Le grand point est de savoir jusqu’où cet esprit doit être admis. Il est clair que dans les grands ouvrages on doit l’employer avec sobriété, par cela même qu’il est un ornement. Le grand art est dans l’à-propos.
Une pensée fine, ingénieuse, une comparaison juste et fleurie, est un défaut quand la raison seule ou la passion doivent parler, ou bien quand on doit traiter de grands intérêts : ce n’est pas alors du faux bel esprit, mais c’est de l’esprit déplacé ; et toute beauté hors de sa place cesse d’être beauté.
C’est un défaut dans lequel Virgile n’est jamais tombé, et qu’on peut quelquefois reprocher au Tasse, tout admirable qu’il est d’ailleurs. Ce défaut vient de ce que l’auteur, trop plein de ses idées, veut se montrer lui-même, lorsqu’il ne doit montrer que ses personnages.
La meilleure manière de connaître l’usage qu’on doit faire de l’esprit, est de lire le petit nombre de bons ouvrages de génie qu’on a dans les langues savantes et dans la nôtre.
Le faux esprit est autre chose que l’esprit déplacé ; ce n’est pas seulement une pensée fausse, car elle pourrait être fausse sans être ingénieuse ; c’est une pensée fausse et recherchée.
Il a été remarqué ailleurs qu’un homme de beaucoup d’esprit, qui traduisit ou plutôt qui abrégea Homère en vers français, crut embellir ce poète, dont la simplicité fait le caractère, en lui prêtant des ornements.
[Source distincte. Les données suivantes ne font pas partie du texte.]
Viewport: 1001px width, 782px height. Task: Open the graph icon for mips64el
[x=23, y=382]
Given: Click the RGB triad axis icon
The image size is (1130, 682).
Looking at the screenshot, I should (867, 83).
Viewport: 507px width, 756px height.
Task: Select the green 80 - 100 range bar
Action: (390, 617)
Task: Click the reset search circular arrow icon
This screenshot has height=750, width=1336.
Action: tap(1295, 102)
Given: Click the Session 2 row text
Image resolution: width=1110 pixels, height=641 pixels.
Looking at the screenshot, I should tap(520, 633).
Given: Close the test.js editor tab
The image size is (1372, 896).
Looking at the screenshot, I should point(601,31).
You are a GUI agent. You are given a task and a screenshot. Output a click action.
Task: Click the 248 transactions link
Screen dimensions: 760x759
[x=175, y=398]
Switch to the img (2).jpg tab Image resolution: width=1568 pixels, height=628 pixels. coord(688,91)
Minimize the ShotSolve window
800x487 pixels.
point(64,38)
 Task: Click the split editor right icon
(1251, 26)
Il dit au sujet de la réconciliation d’Achille (Iliade, IX) :
Tout le camp s’écria, dans une joie extrême ;
Que ne vaincra-t-il point ? il s’est vaincu lui-même (3).
Premièrement, de ce qu’on a dompté sa colère, il ne s’ensuit pas du tout qu’on ne sera point battu : secondement, toute une armée peut-elle s’accorder, par une inspiration soudaine, à dire une pointe ?
Si ce défaut choque les juges d’un goût sévère, combien doivent révolter tous ces traits forcés, toutes ces pensées alambiquées que l’on trouve en foule dans des écrits d’ailleurs estimables ? Comment supporter que, dans un livre de mathématiques, on dise que : « Si Saturne venait à manquer, ce serait le dernier satellite qui prendrait sa place, parce que les grands seigneurs éloignent toujours d’eux leurs successeurs ? » Comment souffrir qu’on dise qu’Hercule savait la physique, et qu’on ne pouvait résister à un philosophe de cette force ? L’envie de briller et de surprendre par des choses neuves conduit à ces excès.
Cette petite vanité a produit les jeux de mots dans toutes les langues, ce qui est la pire espèce du faux bel esprit.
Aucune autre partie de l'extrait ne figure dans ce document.